Often, the issue is something that could be easily solved through the proper application of technology. This is the case with food recalls. We have the technological know-how to eliminate this problem, as well as many others in the food chain, but we are slow to adopt the solutions.
We can trace food from the field where it was grown all the way to your plate. We need to overcome the barriers that keep us from including this most precious resource—our food supply—from joining the “internet of things” ecosystem.
It is impossible to have not heard about blockchain technology, but few understand it. Perhaps most famously developed as part of bitcoin, blockchain is essentially an auditable, public record of all transactions involving a bitcoin (or any cryptocurrency) from when the bitcoin was electronically minted up to this moment. It provides a way for anyone to verify that a bitcoin is authentic and hasn’t been tampered with as it is electronically handed off from owner to owner.
Though this security layer is absolutely necessary for cryptocurrency, it could actually be more useful when applied generally to verifying bits of data from the devices that create them through their journey to the cloud. This accounts for why so many internet of things conversations today include blockchain.

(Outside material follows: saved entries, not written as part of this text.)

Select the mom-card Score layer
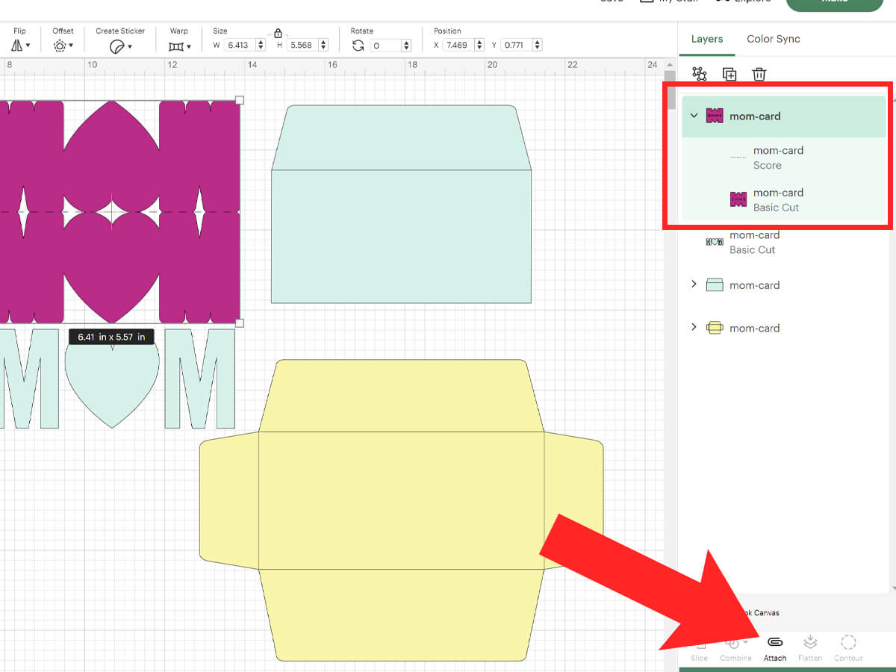 [x=784, y=158]
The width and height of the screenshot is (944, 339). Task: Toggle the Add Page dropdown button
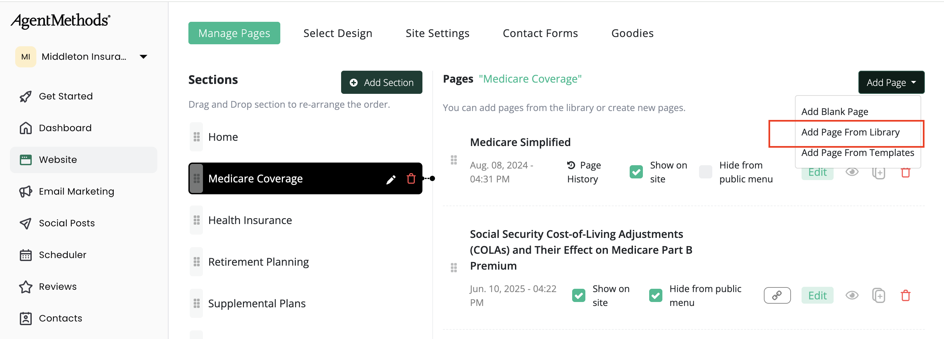pos(891,82)
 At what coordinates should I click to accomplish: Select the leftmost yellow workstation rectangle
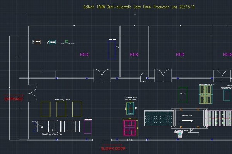(45, 109)
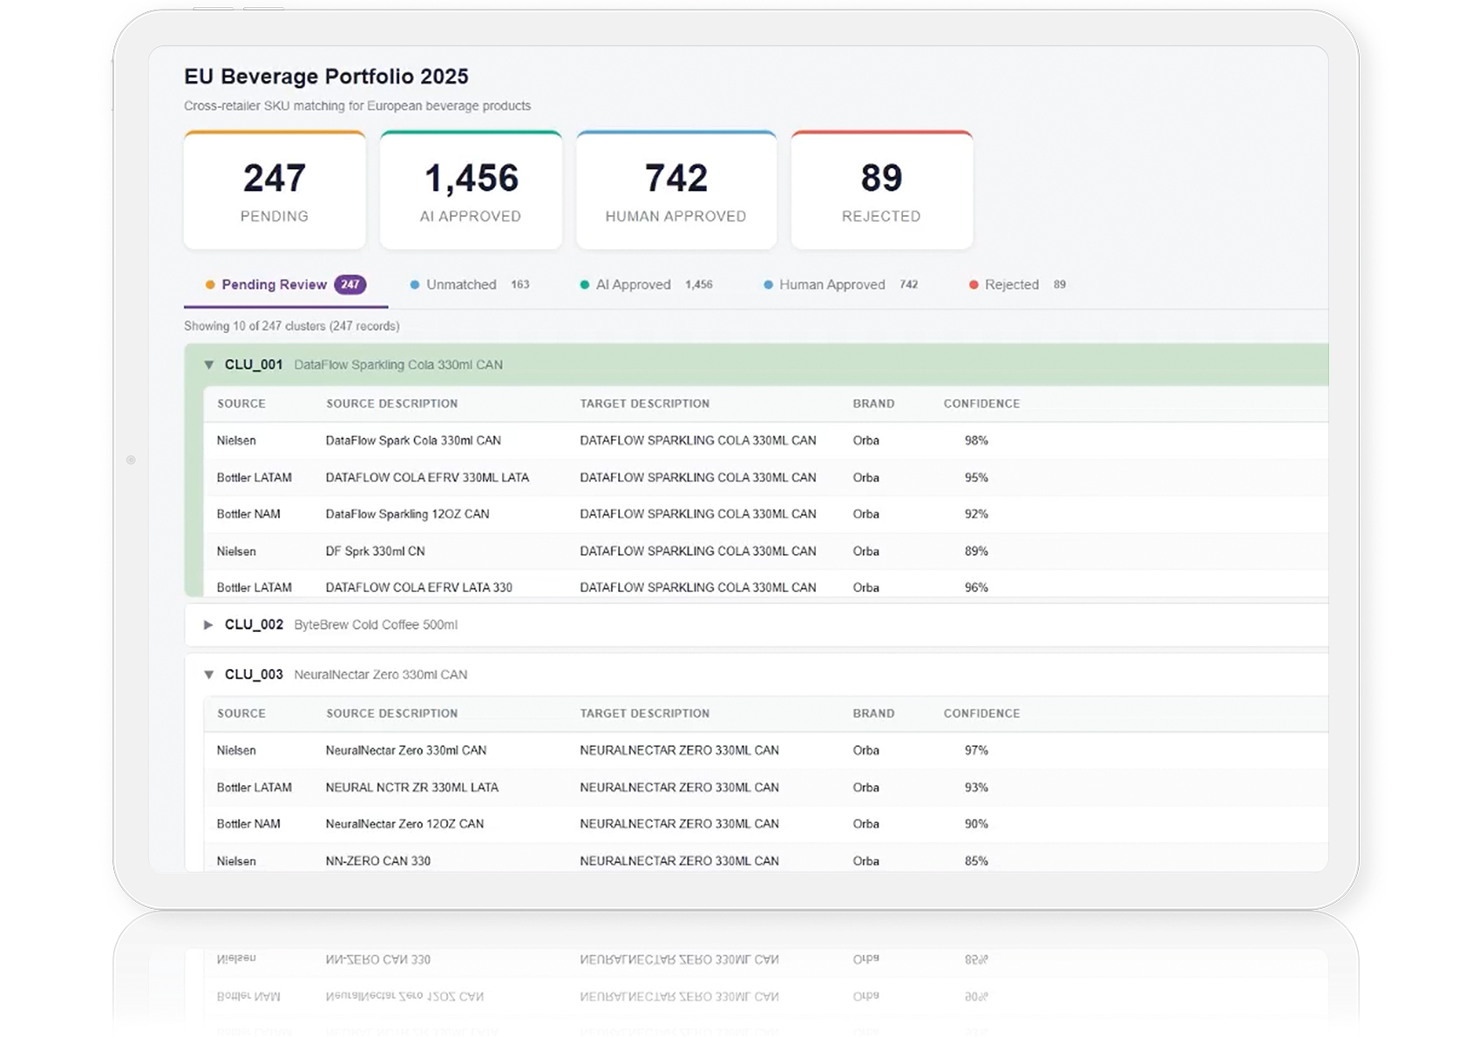Select the NN-ZERO CAN 330 row
The width and height of the screenshot is (1480, 1037).
pyautogui.click(x=766, y=859)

We have the ability to spray biomarkers on plants in the field, or even coat seeds planted in the ground, such that the inception point of a leaf of lettuce could be traced to the field or to the planting row. Were that data registered as the start of a blockchain for that ingredient, each point of transfer or processing could add data to that chain, including tagging bags of crops in the field, to the trucks that transport it, to the factories that process the food, to the warehouses and ultimately grocery shelves.
With that data, chefs and consumers could compare products to see which took the shortest path—thus preserving the most nutrition and containing the fewest processing steps and chemicals—and make purchase decisions based on the blockchain’s unbiased results.
Yet, today’s farmers are hard-pressed to adopt these technologies. Commodity markets by nature don’t allow for the differentiation of one ear of corn from another. Adding these technologies only raises the cost of production without the ability to lift the price.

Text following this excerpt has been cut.